Monday, April 30, 2012

Wow what a weekend/Beltain Eve

Good and got lots done.

First - I treated my fellow April birthday girlfriend to a massage on Saturday. The masseuse really worked a bad knot out of my back leaving me to lounge around in hot baths and on heating pads yesterday because it still hurt. After the massages we went out for liner (lunch and dinner) and had Indian food - good Indian food.

If I wasn't aching from the massage then I watched some favorite movies like Forrest Gump and The Great Train Robbery with Sean Connery. I got some spring cleaning done! I got lots of chatchka, single socks, hair bands I no longer use, old letters and correspondence I no longer need, and general junk thrown out! It feels so good. Next up is books and clothes which I will donate.
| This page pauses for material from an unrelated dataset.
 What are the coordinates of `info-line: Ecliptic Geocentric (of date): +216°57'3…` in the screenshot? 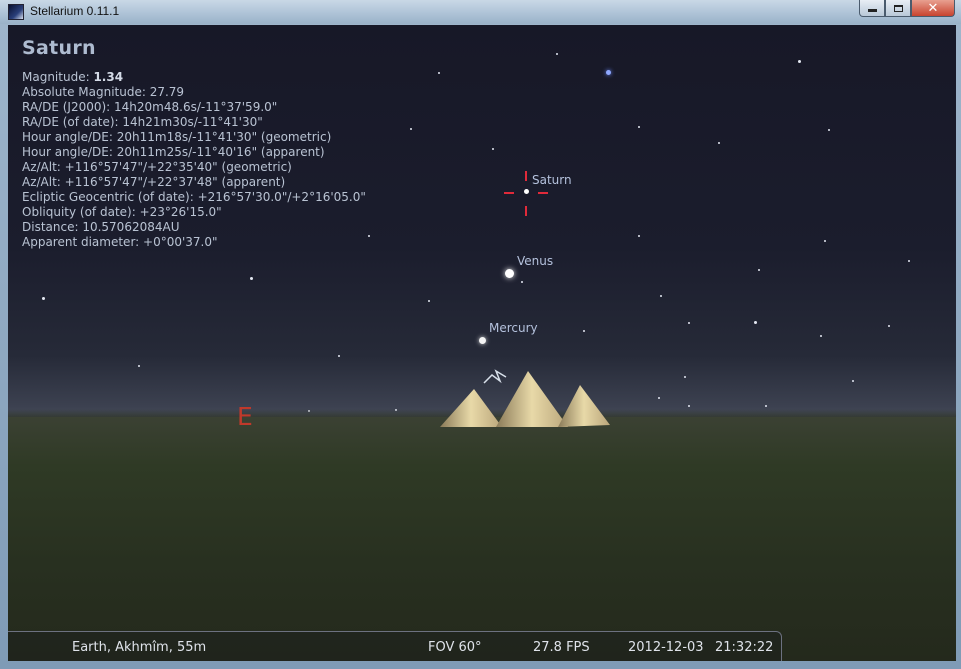 It's located at (194, 197).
Now before I get to more healing stories I want to share:
Today is May/Beltaine Eve - so I got some dark chocolate with salt and bacon in it - Waaaaaaaaaaaaaaa, amazing - I love dark chocolate with salt. Just have to be careful with the salt. I am going to do a quiet celebration May Eve tonight with candle magic and good food. Tomorrow after therapy I will pick up some flowers and maybe a little sweet in celebration of May Day.
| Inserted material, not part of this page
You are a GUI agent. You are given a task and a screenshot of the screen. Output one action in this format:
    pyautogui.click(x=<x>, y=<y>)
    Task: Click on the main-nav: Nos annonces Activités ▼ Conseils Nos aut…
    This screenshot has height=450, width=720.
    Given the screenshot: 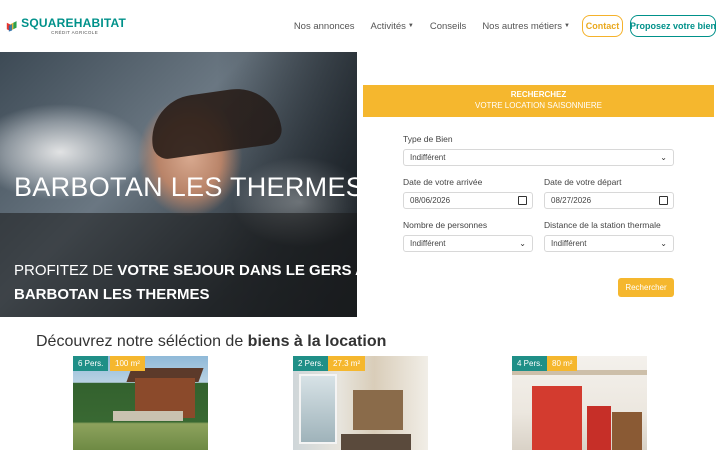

"Let meadows shine with columbine and daffodils blossom away..." "Lusty Month of May" from the musical Camelot

On the therapy/healing from -
Something interesting happened to - this was after my afternoon with R having massages. We where talking about fear and patterns of violence and fear that are passed down in families, fears, that as children we really aren't aware of but that we react to none the less. Well, this got my sub or unconscious bubbling, thinking on fear and family patterns and anxiety being about the future - when part outside of my, part in me a knowing all of sudden - like me saying something to me, but from a wiser knowing place  - say to me - "Yes, you feared the future when you were little because no one was there to really guide you - you had to do it on your own - and you had no idea how to do it - you had to make it up as you went along - and that was so scary for so long - that fear created the anxiety" Now, it didn't come through to my quite so wordy - I just kind of knew it. I had said this to R during liner and I have been thinking it for awhile - but now it was coming to me as a affirmation outside of me - back to me

Here I am trying to trace back what R and I were talking about so that you and I can see the pattern and the affirmation. R and I were talking about fear in families - how we learn, sub to unconsciously about abuses to our people, families, clans, nation - by conquers - and how the pattern of fear, subjugation, violence can get passed down over centuries. I commented that I will never know what the fear pattern was in my mother's life she never said and now it is lost to me even if she could name it. Not only is my personal experience of being left alone very young to fend for myself at work, but so to are patterns my mother and father couldn't even name and those patterns may go back generations. So what is this would lead to such an affirmation of my own experience - I am not sure - but somehow it worked it's way through - to both affirm the experience of fear - but then also giving me the boost of confidence - as if the fear no longer matters.